**What the exercise asks**
Begin at the line that has "Identify the location" and stop after the last of the items. Rewrite those lines with "screen" changed to "display" and nothing else altered, and return only them, leaving the pictures out.

**Records provided**
--- --- ---
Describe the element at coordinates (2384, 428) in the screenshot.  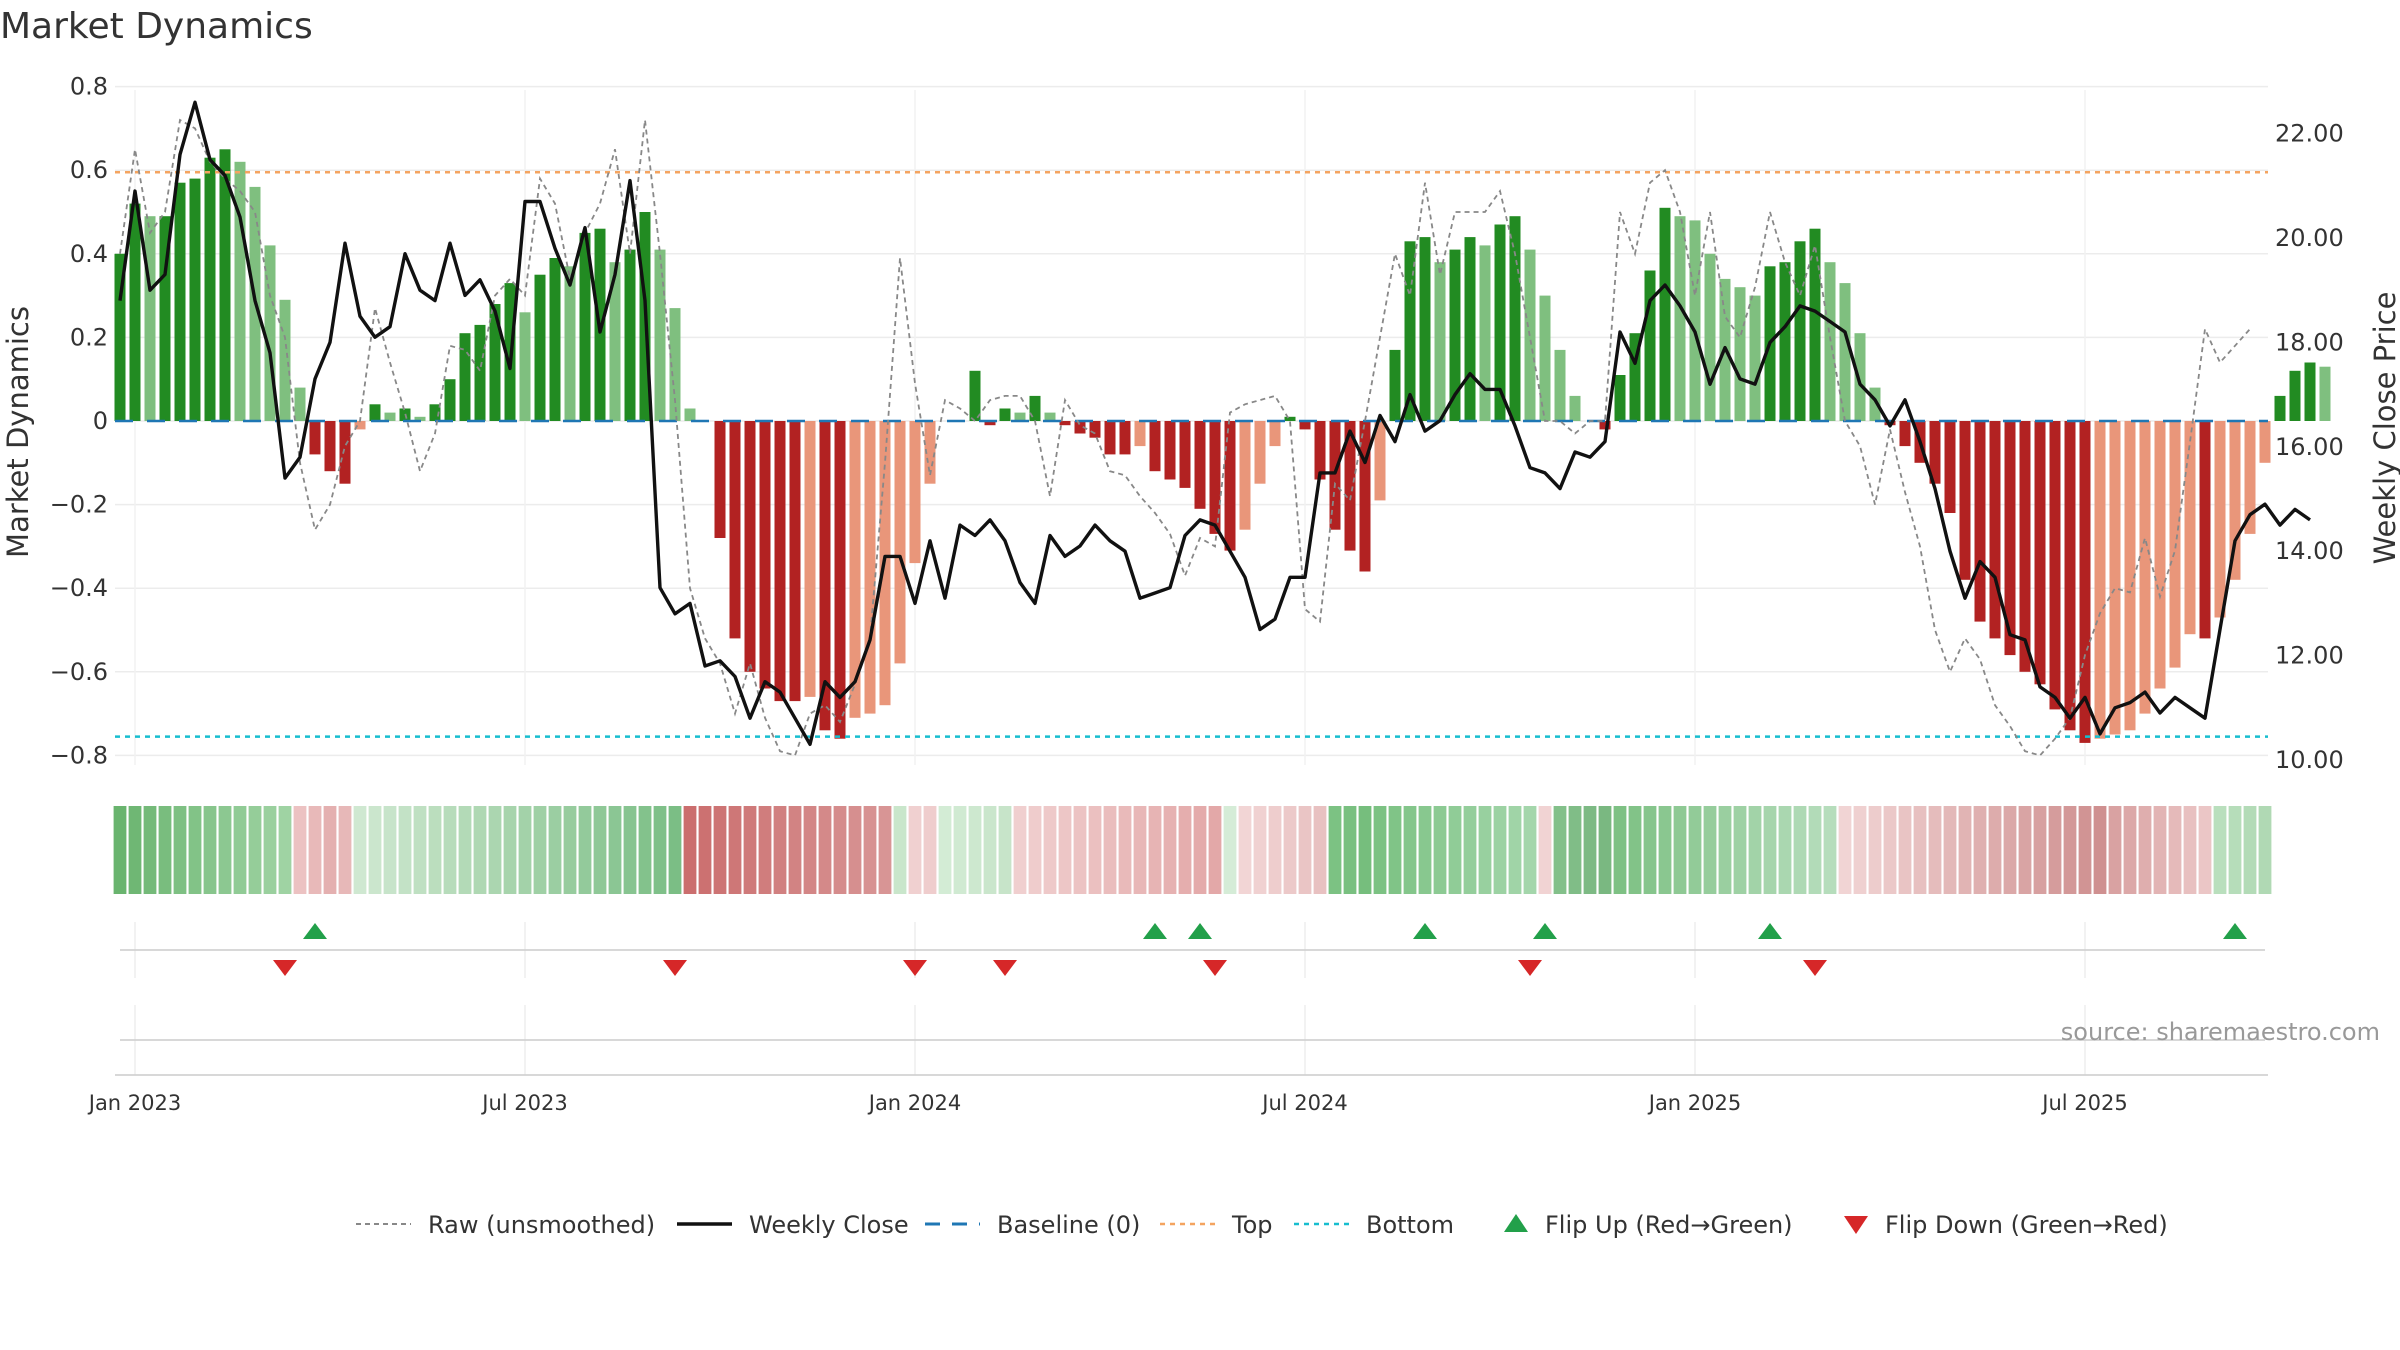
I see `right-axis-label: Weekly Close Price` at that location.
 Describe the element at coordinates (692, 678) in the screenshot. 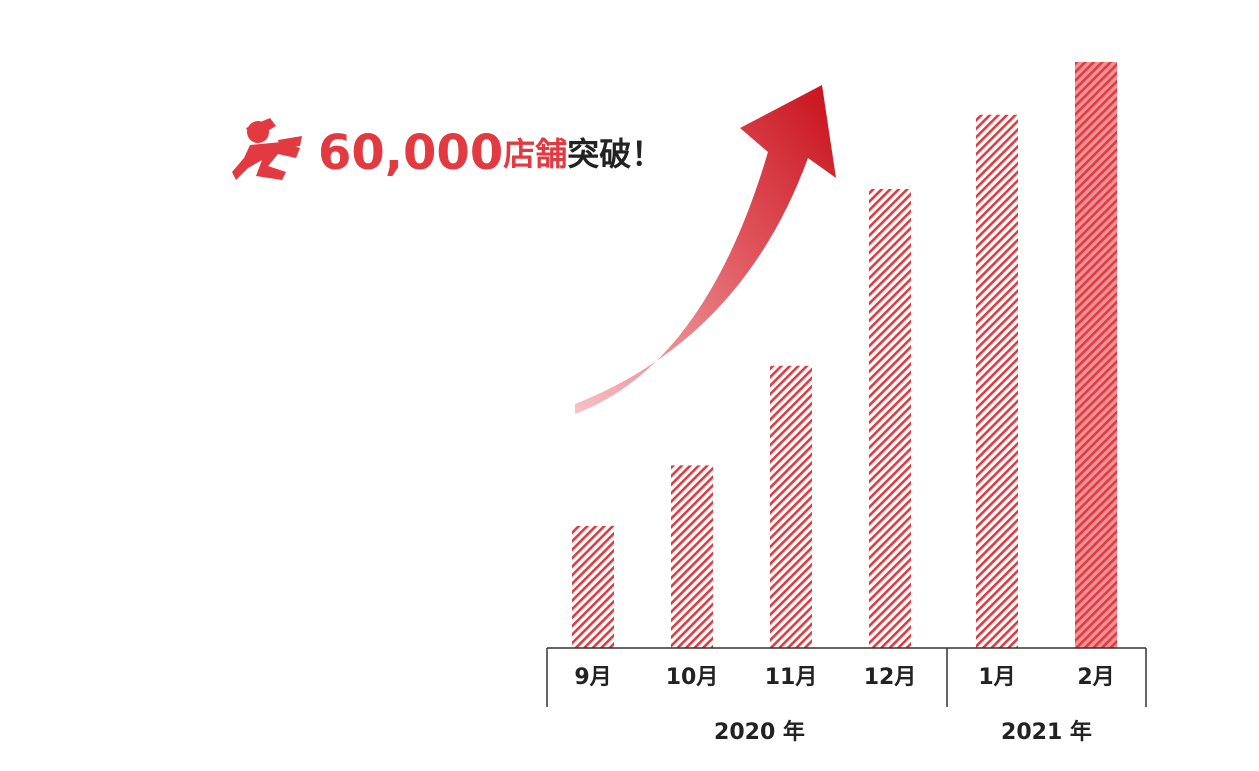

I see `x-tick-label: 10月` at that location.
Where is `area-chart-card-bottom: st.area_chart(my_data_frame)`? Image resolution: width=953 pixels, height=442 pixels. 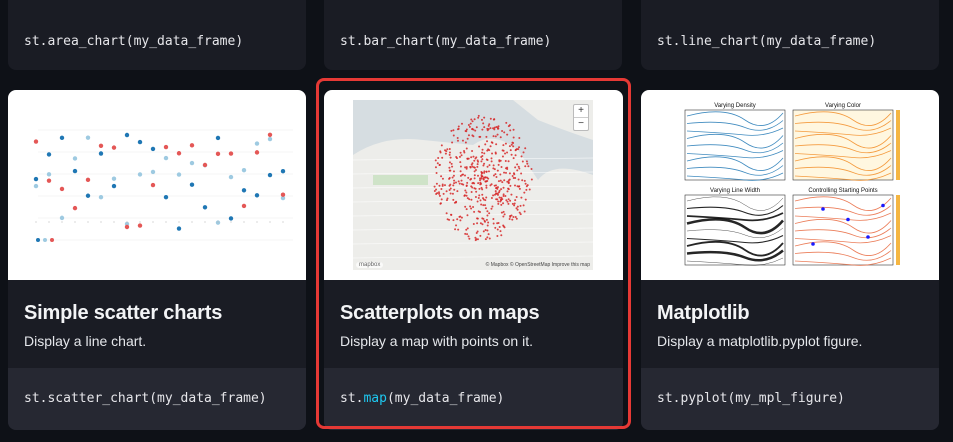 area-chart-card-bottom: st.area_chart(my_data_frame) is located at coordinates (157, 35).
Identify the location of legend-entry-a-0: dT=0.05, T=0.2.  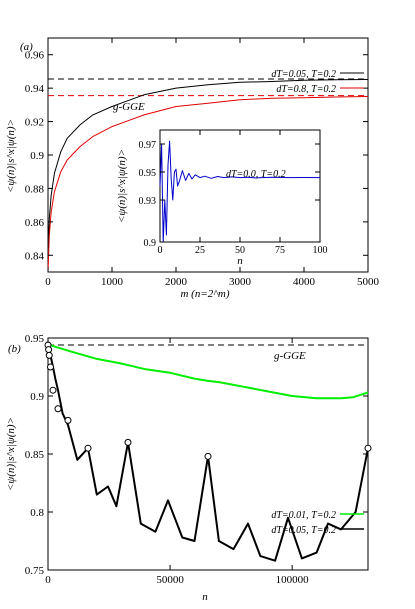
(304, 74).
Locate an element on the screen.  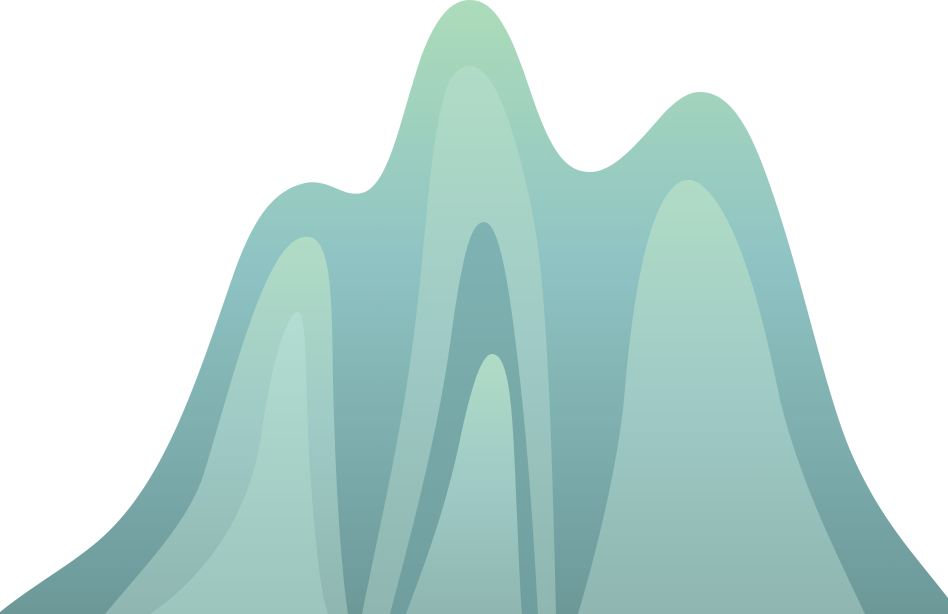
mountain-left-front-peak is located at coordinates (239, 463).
--- --- ---
**Output of the task**
Identify the location of legend-entry-a-0: dT=0.05, T=0.2.  
(304, 74).
Locate an element on the display.  
mountain-left-front-peak is located at coordinates (239, 463).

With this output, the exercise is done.